My four day pre-Thanksgiving sojourn with the Girl Child into the Pine Ridge Reservation twisted the word “Reservation” into a new light for me. Following the relief efforts post hurricane Katrina the Federal Emergency Management Administration (FEMA) distributed 2000 surplus trailer homes to the 326 Native American Reservations within the borders of the United States. These trailer homes built for temporary housing in the hurricane climates were redistributed to address the 90,000 Native American families without adequate housing. Several hundred of these 14’ by 75’ trailer homes are scattered about the Pine Ridge Rez in South Dakota, a state known for its extreme prairie winters. The use of the word “Rez” by the Natives intrigues me. “Rez” sounds offensive to my white ears. So I justify the use of the word “Rez” by thinking Natives just shortened the word “Reservation” for convenience of conversation. In conversation with the People I discovered shortening words and sentences is the bones that set the cadence of the Pine Ridge parlance. Natives seem very purposeful about the number of syllables they utter. But now, as I think about it, maybe it is the word “Reservation” that is offensive.
Several dozen FEMA trailers built for the warm hurricane climates line the streets of the Ogallala Village on the frigid windblown prairie of Pine Ridge. 

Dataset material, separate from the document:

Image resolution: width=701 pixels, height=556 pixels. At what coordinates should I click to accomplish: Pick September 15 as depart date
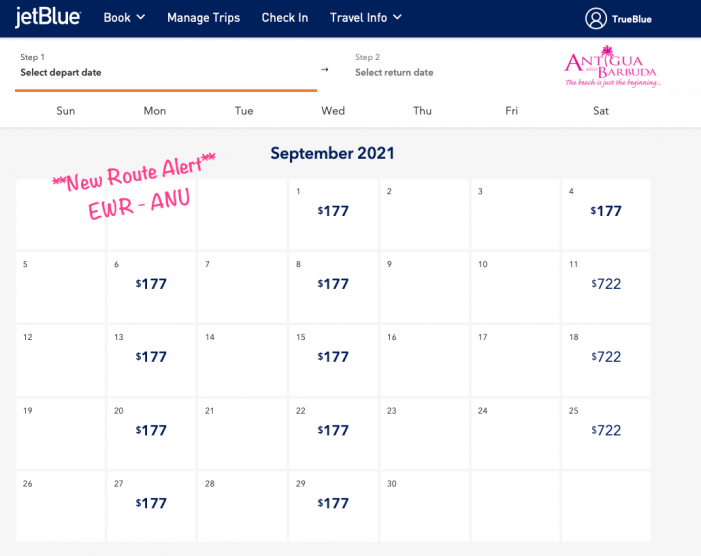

The Pine Ridge Reservation, designated U.S. Prisoner of War Camp #334 in 1899, nine years after the Wounded Knee Massacre is the home of the Ogallala Lakota Tribe. In July of 2018 a devastating storm pushed powerful straight-line winds and dropped baseball size hail throughout the Rez leaving dozens of shredded FEMA trailers in the Ogallala Village in its wake. 
The Reservation’s Office of Emergency Management came in and slapped Band-Aids on the trailers; boarding up shattered windows and removing the destroyed vinyl siding. For five months the children living in these FEMA trailers were separated from natural light entering the windows of their homes by plywood window covers. A prisoner is a person deprived of liberty against their will either by confinement, captivity or physical restraint. Certainly one could argue the children on the Rez are not deprived of liberty nor held against their will but poverty offers profoundly limited options. 

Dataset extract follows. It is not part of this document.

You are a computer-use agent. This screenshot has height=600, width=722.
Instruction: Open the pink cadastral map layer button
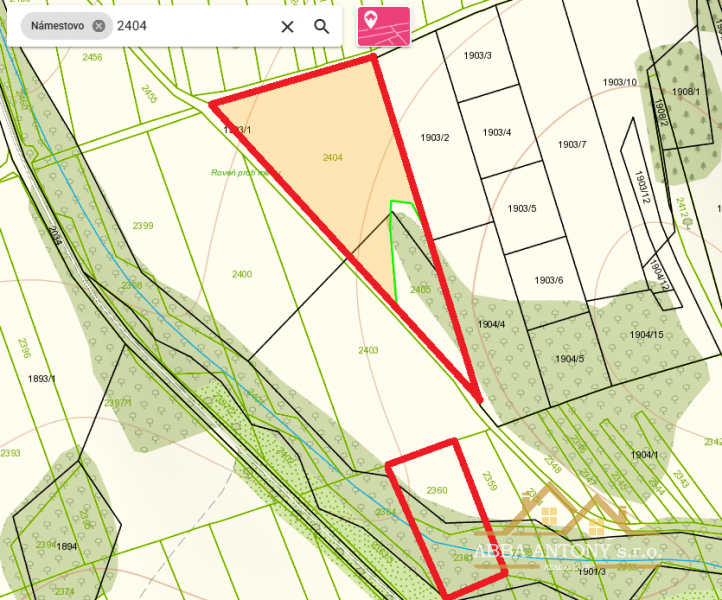(384, 26)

A child living in a trailer in the Ogallala Village has few opportunities for enrichment even fewer if the car isn’t running. The Gas station, the grocery store, Taco Johns, Pizza Hut and the lone coffee shop is 15 miles away in the Town of Pine Ridge. The more I set next to poverty and try to understand poverty, the more I come to understand that there is little that I understand about poverty.
The health benefits of sunlight are many; natural light provides many protective factors against depression, seasonal affective disorder and poor sleep quality. When the weather is warm and the days are long gathering sunlight into your wellbeing is a simple task.
Conversely, the short cold days of winter create a challenge to gathering sun. Cover the windows with plywood and home becomes a14x75 foot cell, a darkened dungeon crushing in like being buried alive, the air heavy and the damp smell of mildew stagnant and stale. Depression and despair find safe harbor in an environment like this; a place where mental wellbeing fades like a lit candle in a lidded jar.
Forty youth from Colorado and a few from the Wind River Reservation joined up with the Tipi Raisers, a non-profit organization that works alongside the Lakota people to ease the burden of life on the Rez. I joined in with this group because acts of service and moments of fellowship surrounded by the enthusiasm of youth is good for my soul. A caravan armed with drills, hammers, ladders, a generator and enthusiastic young people following a truck loaded with T1-11 plywood siding and a dozen reglazed windows pulled up to a row of Tyvek wrapped trailer homes that look like tissue wrapped shoe boxes. The siding is to replace the shredded vinyl siding stripped clean from the trailer homes 4 months ago and the dozen reglazed windows are the first of the hundreds of windows shattered that still sit in the Emergency Services warehouse waiting for repair. We circled up, received our marching orders and set to work.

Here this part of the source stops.